* Information
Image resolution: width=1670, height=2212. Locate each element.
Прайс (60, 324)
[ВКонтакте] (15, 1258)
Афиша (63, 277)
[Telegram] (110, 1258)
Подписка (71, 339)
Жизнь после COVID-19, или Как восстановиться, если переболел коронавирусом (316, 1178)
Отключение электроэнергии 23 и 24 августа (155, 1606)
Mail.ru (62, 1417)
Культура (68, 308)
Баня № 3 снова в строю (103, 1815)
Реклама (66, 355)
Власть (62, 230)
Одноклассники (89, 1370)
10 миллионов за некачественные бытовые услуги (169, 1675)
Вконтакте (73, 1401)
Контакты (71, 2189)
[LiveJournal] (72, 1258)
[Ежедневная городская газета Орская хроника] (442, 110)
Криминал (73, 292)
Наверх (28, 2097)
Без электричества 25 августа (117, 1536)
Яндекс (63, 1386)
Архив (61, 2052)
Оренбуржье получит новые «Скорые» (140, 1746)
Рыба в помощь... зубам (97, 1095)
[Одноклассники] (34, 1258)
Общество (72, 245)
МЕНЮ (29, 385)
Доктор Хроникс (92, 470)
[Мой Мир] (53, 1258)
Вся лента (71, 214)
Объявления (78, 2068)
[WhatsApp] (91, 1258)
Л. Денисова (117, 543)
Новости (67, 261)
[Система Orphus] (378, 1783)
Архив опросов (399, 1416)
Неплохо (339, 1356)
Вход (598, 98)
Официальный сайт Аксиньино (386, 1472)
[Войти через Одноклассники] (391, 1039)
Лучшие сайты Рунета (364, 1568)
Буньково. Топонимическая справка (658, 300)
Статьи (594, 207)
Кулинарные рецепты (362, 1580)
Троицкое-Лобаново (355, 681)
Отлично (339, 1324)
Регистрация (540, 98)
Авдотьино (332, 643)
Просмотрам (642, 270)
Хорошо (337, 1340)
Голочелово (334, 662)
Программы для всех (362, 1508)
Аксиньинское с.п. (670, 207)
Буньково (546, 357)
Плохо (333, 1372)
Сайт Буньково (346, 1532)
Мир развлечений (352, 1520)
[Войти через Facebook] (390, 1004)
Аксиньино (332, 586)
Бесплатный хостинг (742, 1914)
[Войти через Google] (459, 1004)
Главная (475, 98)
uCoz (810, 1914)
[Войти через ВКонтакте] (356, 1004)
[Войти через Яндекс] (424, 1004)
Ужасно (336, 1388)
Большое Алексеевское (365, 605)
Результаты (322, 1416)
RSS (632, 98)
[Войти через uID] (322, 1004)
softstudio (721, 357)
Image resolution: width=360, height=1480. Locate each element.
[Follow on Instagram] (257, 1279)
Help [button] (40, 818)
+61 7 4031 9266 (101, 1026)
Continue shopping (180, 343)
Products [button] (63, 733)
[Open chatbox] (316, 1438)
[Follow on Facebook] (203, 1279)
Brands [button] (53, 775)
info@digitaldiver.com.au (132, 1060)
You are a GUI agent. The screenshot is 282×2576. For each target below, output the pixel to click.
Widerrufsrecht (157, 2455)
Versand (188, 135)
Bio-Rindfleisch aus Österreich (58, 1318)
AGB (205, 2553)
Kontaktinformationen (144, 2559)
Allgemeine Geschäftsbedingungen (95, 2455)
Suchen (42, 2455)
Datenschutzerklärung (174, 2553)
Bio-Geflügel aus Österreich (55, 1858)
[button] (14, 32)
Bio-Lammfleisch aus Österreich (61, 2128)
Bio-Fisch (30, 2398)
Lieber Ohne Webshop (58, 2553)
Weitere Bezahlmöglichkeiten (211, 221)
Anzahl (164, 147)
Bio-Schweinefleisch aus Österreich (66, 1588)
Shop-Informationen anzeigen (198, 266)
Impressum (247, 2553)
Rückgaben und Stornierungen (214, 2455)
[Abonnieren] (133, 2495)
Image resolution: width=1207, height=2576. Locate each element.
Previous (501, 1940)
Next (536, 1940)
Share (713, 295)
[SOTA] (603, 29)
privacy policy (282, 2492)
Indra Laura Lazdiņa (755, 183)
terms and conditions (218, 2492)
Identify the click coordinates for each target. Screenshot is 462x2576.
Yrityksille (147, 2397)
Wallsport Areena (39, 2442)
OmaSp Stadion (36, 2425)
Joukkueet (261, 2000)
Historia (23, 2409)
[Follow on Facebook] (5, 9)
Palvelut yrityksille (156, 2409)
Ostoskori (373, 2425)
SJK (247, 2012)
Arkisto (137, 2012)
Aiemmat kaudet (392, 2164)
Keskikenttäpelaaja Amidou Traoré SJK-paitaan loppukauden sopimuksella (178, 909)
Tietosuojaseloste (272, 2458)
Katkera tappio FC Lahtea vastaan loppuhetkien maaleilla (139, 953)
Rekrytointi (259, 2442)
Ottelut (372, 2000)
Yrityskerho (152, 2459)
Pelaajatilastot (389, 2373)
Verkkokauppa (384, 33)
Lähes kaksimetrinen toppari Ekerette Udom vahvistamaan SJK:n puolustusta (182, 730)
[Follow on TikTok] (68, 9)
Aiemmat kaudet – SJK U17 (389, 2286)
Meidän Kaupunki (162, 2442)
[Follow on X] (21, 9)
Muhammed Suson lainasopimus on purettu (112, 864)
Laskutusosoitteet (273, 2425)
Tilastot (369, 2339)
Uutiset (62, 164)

* Exercise
Lines with the word "click" in them should be copied from the preceding records.

* Result for this exercise
You are a GUI agent. The screenshot is 282×2576. For each target below, output the pixel to click.
Identify the click coordinates for each target. Screenshot is 462x2576.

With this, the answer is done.